Exploratory Data Analysis (EDA) On Olist Dataset

Exploratory Data Analysis (EDA) On Olist Dataset (Brazilian E-Commerce Dataset)

This Article Includes:
1. Data Overview 
2. Data Description
3. Reading Data(.csv)
4. Data Cleaning
   * Handling missing values
   * Data Deduplication
5. High Level Statistics
6. Univariate Analysis
7. Bivariate Analysis
8. Multivariate Analysis
9. RFM Analysis
10. Conclusion

1. Data Overview

Source:- https://www.kaggle.com/olistbr/brazilian-ecommerce
Uploaded In the Year : 2018
provided by : Olist Store

The data is divided into multiple datasets for better understanding and organization.

Data is available in 9 csv files:
1. olist_customers_dataset.csv (data)
2. olist_geolocation_dataset.csv(geo_data)
3. olist_order_items_dataset.csv(order_itemdata)
4. olist_order_payments_dataset.csv(pay_data)
5. olist_order_reviews_dataset.csv(rev_data)
6. olist_orders_dataset.csv(orders)
7. olist_products_dataset.csv(order_prddata)
8. olist_sellers_dataset.csv(order_selldata)
9. product_category_name_translation.csv(order_prd_catdata)

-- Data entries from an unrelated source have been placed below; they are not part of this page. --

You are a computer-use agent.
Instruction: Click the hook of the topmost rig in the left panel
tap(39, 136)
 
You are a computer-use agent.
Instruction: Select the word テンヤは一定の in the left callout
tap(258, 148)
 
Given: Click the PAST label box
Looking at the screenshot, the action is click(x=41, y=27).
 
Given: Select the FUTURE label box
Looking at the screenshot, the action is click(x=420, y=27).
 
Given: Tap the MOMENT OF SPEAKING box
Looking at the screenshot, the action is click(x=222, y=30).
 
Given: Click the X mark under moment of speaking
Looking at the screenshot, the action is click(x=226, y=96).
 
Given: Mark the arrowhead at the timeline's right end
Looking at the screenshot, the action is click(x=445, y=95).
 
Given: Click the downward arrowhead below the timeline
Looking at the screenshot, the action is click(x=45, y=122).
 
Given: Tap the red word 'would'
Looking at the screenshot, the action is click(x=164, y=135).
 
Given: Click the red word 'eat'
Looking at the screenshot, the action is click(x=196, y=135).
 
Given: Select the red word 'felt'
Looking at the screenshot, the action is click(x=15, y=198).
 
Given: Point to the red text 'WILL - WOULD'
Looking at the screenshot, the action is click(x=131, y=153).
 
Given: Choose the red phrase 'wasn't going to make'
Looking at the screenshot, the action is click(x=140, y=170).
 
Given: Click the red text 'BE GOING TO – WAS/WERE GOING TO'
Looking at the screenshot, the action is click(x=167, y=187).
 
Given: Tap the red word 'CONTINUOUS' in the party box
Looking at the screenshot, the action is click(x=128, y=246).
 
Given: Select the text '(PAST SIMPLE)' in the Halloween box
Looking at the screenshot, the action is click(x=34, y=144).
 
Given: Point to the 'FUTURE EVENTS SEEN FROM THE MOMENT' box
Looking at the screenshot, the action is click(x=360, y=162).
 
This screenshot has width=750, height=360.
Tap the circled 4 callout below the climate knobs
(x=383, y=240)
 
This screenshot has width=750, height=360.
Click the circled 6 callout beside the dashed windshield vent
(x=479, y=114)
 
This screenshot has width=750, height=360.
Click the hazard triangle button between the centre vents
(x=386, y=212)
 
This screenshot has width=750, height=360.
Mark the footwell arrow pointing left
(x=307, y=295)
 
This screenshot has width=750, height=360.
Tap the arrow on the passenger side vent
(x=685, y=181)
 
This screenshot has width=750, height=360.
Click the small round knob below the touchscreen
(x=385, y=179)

Data schema by Olist Store, Image source[https://www.kaggle.com/olistbr/brazilian-ecommerce]

The olist_orders_dataset has the order data for each purchase connected with other data using order_id and customer_id.
The olist_order_reviews_dataset has the labelled review data for each order in the order data table labelled as [1,2,3,4,5] where 5 being the highest and 1 being the lowest.
We will use reviews greater than 3 as positive and less than equal to 3 as negative reviews.
The data will be merged accordingly to get the final data needed for the analysis, feature selection, and model training.

2. Data Description

Description About all columns/features are shown below:

3. Reading Data(.CSV)

The first step that I followed is to read all the .csv files as mentioned in the data overview part:

After Reading these files I observed the number of columns and rows with the columns name of each .csv files along with this I also checked the dtypes for each file separately.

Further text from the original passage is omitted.